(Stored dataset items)
------

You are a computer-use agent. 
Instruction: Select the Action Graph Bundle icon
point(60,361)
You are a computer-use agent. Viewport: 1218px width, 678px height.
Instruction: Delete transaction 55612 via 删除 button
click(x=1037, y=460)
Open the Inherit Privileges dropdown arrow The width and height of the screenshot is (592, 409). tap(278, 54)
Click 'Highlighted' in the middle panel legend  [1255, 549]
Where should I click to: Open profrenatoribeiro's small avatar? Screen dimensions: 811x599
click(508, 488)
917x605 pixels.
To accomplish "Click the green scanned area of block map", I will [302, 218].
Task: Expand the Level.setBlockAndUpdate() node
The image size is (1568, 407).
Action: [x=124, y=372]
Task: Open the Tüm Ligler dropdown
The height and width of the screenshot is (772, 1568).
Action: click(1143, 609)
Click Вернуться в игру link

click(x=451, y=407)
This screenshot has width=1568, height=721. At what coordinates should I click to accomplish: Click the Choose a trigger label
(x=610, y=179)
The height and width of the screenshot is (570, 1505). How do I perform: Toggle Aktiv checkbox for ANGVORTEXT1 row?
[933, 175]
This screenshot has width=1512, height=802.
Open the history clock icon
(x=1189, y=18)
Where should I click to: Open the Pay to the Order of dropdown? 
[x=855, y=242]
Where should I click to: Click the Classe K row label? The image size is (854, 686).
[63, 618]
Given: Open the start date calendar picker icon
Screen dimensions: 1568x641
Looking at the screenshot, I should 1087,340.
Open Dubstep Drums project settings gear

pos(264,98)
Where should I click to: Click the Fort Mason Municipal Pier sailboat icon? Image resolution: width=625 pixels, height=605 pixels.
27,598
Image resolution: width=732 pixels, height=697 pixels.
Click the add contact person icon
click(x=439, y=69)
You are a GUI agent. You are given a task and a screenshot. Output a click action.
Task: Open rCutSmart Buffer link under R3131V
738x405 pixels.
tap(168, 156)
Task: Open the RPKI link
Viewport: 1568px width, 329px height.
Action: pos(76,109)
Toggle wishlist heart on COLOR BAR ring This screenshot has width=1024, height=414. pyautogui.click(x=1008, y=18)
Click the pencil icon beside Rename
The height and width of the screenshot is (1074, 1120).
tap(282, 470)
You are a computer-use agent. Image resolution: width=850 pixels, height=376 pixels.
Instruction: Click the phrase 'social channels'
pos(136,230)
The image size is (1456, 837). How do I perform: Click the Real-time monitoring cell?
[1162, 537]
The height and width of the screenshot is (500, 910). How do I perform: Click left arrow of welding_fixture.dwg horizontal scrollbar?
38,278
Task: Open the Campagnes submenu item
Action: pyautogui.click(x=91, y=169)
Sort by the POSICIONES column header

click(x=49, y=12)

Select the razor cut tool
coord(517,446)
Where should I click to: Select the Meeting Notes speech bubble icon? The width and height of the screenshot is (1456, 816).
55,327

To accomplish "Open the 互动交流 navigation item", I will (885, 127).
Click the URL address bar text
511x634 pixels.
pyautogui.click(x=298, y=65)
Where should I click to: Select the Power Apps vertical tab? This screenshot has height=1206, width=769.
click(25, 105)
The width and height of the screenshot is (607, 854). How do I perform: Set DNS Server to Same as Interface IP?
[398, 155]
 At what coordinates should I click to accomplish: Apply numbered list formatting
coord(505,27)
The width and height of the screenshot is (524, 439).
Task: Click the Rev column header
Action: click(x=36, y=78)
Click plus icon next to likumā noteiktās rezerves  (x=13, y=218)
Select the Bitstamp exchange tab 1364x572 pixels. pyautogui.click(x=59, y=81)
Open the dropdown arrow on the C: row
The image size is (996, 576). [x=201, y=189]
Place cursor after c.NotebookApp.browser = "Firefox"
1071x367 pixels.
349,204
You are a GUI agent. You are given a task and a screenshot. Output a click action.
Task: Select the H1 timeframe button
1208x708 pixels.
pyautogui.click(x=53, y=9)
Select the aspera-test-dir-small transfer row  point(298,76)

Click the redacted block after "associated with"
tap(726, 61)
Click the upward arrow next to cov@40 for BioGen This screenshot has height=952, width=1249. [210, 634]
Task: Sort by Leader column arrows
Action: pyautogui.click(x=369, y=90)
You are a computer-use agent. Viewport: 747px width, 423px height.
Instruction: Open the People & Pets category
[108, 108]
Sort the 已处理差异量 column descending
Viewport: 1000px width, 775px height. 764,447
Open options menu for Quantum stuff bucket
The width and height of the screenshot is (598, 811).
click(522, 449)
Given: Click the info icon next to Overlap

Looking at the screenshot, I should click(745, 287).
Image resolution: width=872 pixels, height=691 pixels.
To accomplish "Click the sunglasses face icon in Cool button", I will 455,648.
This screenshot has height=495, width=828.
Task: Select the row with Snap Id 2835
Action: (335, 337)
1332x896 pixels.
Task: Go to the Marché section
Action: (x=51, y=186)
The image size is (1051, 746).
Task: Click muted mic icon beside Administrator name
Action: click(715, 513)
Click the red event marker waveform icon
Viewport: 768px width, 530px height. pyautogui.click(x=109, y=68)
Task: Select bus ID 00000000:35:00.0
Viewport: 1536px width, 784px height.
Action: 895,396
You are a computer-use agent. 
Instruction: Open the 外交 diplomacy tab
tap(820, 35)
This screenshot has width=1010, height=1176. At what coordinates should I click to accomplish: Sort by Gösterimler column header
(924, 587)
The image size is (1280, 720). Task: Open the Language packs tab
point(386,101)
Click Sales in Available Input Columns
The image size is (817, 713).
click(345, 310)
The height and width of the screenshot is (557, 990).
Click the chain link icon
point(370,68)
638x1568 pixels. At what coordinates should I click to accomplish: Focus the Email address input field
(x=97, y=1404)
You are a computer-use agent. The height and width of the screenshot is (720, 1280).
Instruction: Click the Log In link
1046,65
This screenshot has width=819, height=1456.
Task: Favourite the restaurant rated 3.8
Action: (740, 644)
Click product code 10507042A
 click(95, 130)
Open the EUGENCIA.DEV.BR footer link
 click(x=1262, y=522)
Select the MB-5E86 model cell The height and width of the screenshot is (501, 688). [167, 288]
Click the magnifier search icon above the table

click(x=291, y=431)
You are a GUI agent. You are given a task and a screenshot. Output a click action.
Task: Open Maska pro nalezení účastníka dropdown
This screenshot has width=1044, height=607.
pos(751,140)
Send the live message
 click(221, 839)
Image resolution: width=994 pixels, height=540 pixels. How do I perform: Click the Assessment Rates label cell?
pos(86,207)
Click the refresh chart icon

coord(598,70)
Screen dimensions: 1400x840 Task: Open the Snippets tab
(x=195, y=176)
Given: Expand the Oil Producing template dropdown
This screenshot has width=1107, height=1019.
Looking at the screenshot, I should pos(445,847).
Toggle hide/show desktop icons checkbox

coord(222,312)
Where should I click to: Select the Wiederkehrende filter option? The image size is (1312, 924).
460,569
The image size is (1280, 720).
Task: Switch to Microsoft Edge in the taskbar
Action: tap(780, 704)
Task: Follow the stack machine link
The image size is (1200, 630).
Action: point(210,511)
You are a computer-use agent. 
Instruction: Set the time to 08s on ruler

------

Tell how many lines of the records above hold the string "computer". Give no other text.

7